Oui, le rapport de la mission laïcité a été enterré et la mission laïcité a été remplacée par l’Observatoire de la laïcité présidé par Jean-Louis Bianco, selon lequel « la France n’a pas de problème avec sa laïcité ». C’est donc pour traiter de l’inexistence de ces problèmes que Jean-Louis Bianco a récemment décidé de n’y consacrer, toujours selon ses dires, qu’un seul jour par semaine, pour pouvoir rejoindre la nouvelle ministre de l’écologie Ségolène Royal en tant que conseiller spécial.

Afin que vos lecteurs ne se méprennent pas sur mon propos, je rappellerai ici que j’ai toujours exercé l’ensemble de mes différentes missions au sein du HCI de manière bénévole.

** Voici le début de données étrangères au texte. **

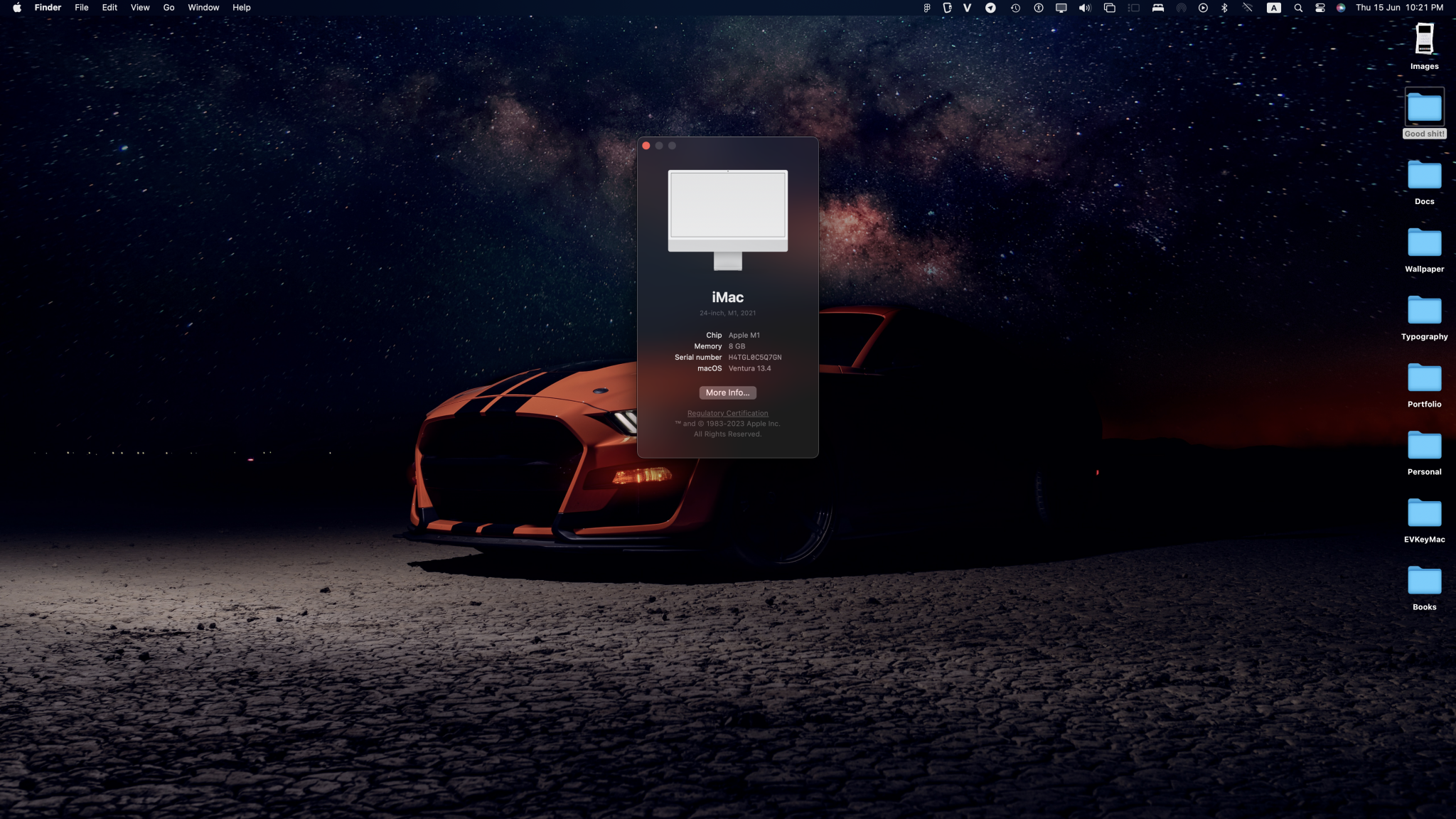Image resolution: width=1456 pixels, height=819 pixels.
Task: Select the Images file on desktop
Action: [1424, 40]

Cette mise au point étant faite, je souhaiterais saisir l’occasion que vous me donnez pour dire que notre mission laïcité n’a pas renoncé à défendre la laïcité et que notre rapport sera publié chez Le Publieur à la fin de ce mois-ci sous le titre « Faire vivre la laïcité » [1].

Pour comprendre pourquoi notre rapport a été enterré, il faut remonter un peu dans le temps. En août 2013, la mission laïcité du HCI voit ses travaux sur la laïcité dans l’enseignement supérieur fuiter sur le site du journal Le Monde. Leur publication était programmée pour septembre. On assiste alors aussitôt à la montée d’une grosse vague d’indignation et le HCI reçoit une volée de bois vert de la part, entre autres, d’élites du monde politique, universitaire et médiatique. Manuel Valls, qui est le ministre de l’intérieur de l’époque, apporte quant à lui immédiatement un soutien appuyé à notre travail.

Par contre, la position de la ministre de l’enseignement supérieur, Geneviève Fioraso, est tout autre. Elle déclare qu’« aucune université n’a saisi le ministère à ce sujet : c’est donc que ça ne pose pas de problème. Qu’on n’invente pas des problèmes là où il n’y en a pas. » Plusieurs présidents d’université appuient la prise de position de la ministre. Jean-Loup Salzmann, président de la Conférence des présidents d’université, déclare qu’« on ne traite pas un non-problème par une loi » et que le rapport du HCI est « déconnecté des réalités ».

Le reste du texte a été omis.